What to produce:
Repeat the records below verbatim, and do not copy their pictures.

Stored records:
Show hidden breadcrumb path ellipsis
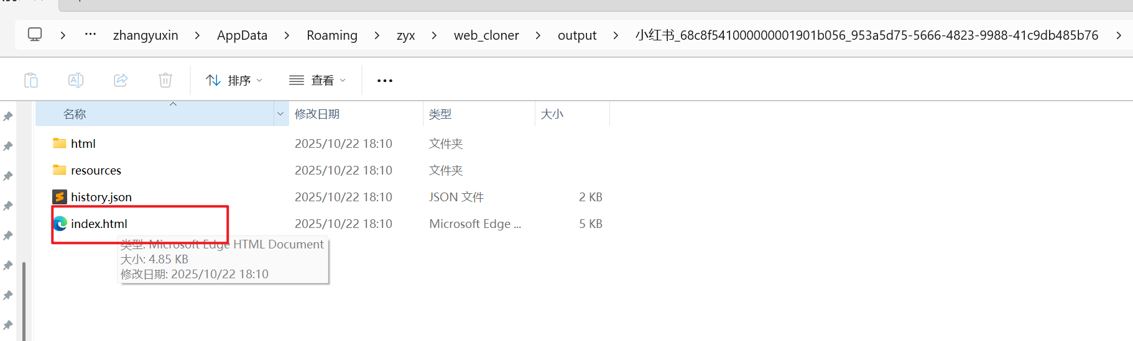pyautogui.click(x=90, y=35)
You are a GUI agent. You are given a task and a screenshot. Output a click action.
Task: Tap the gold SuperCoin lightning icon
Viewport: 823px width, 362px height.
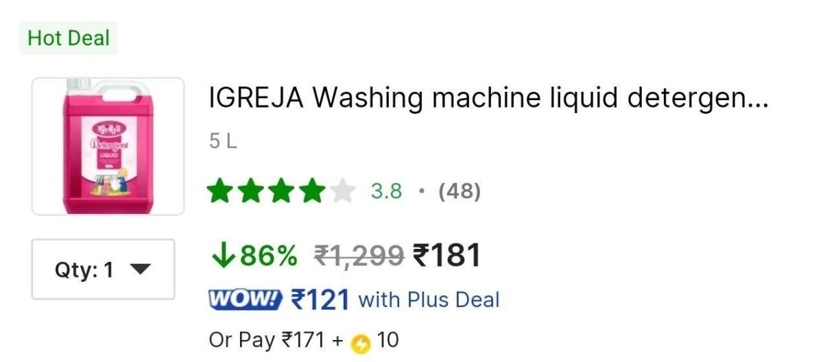(x=360, y=342)
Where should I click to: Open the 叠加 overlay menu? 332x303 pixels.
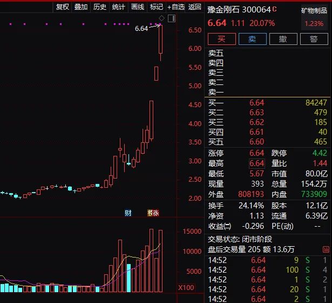pos(81,7)
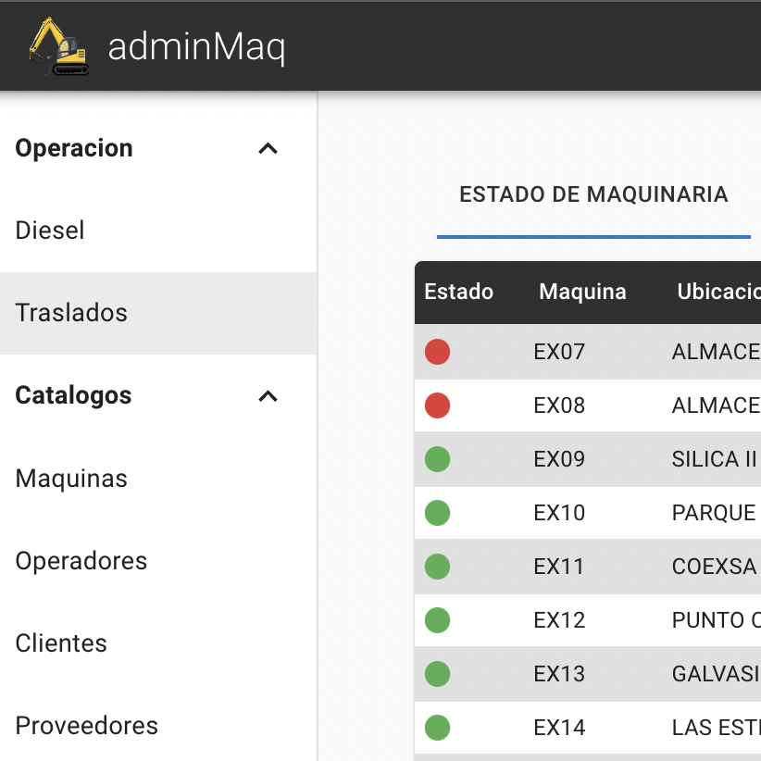This screenshot has width=761, height=761.
Task: Click the green status dot for EX09
Action: click(437, 459)
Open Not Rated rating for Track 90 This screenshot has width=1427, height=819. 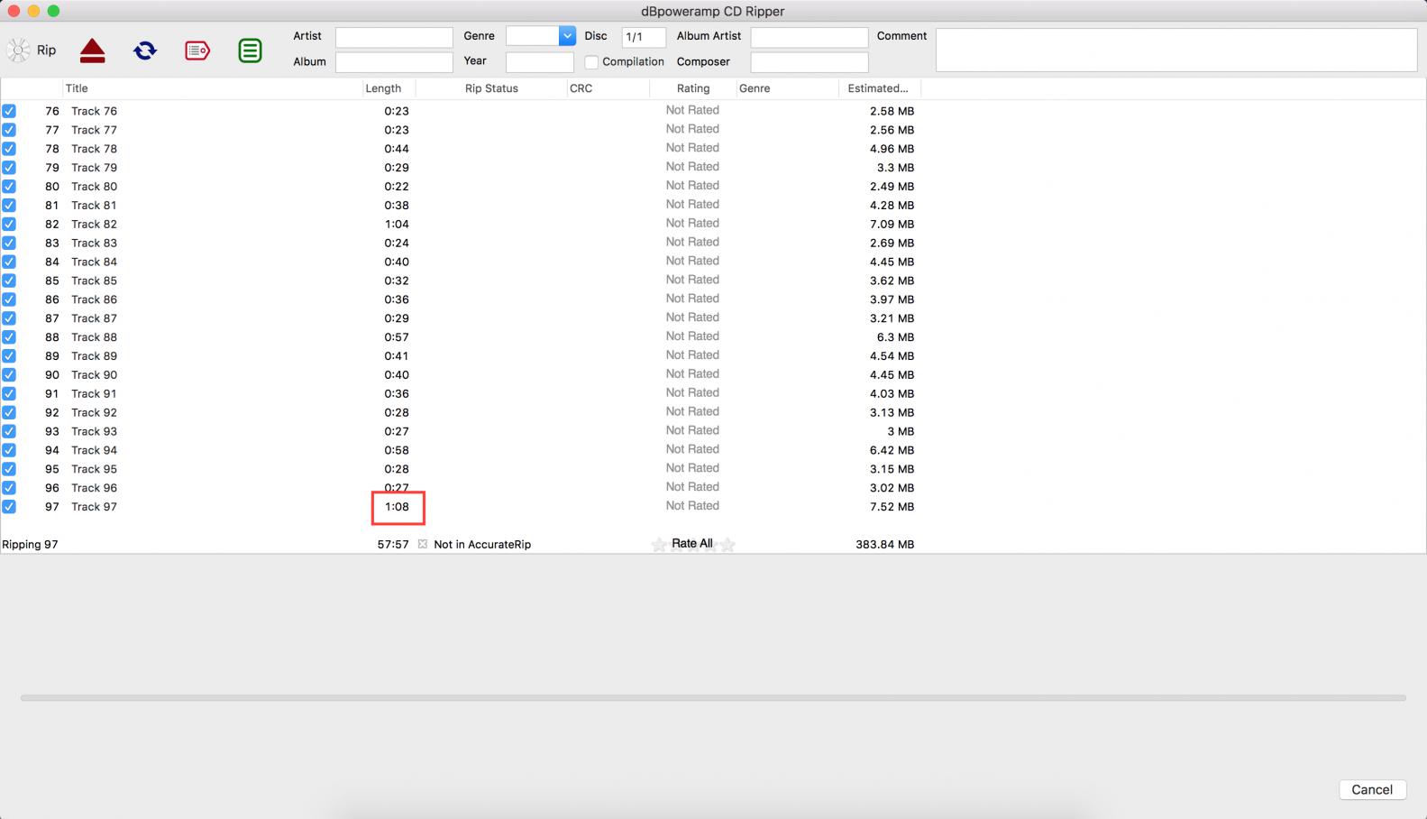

Response:
Show hidden breadcrumb path ellipsis
pyautogui.click(x=90, y=35)
You are a GUI agent. You are given a task and a screenshot. Output a click action.
Task: Tap the gold SuperCoin lightning icon
Viewport: 823px width, 362px height.
(x=360, y=342)
Where should I click to: Open the 叠加 overlay menu? 332x303 pixels.
pos(81,7)
This screenshot has width=761, height=761.
Task: Click the green status dot for EX09
Action: click(437, 459)
Open Not Rated rating for Track 90 This screenshot has width=1427, height=819. 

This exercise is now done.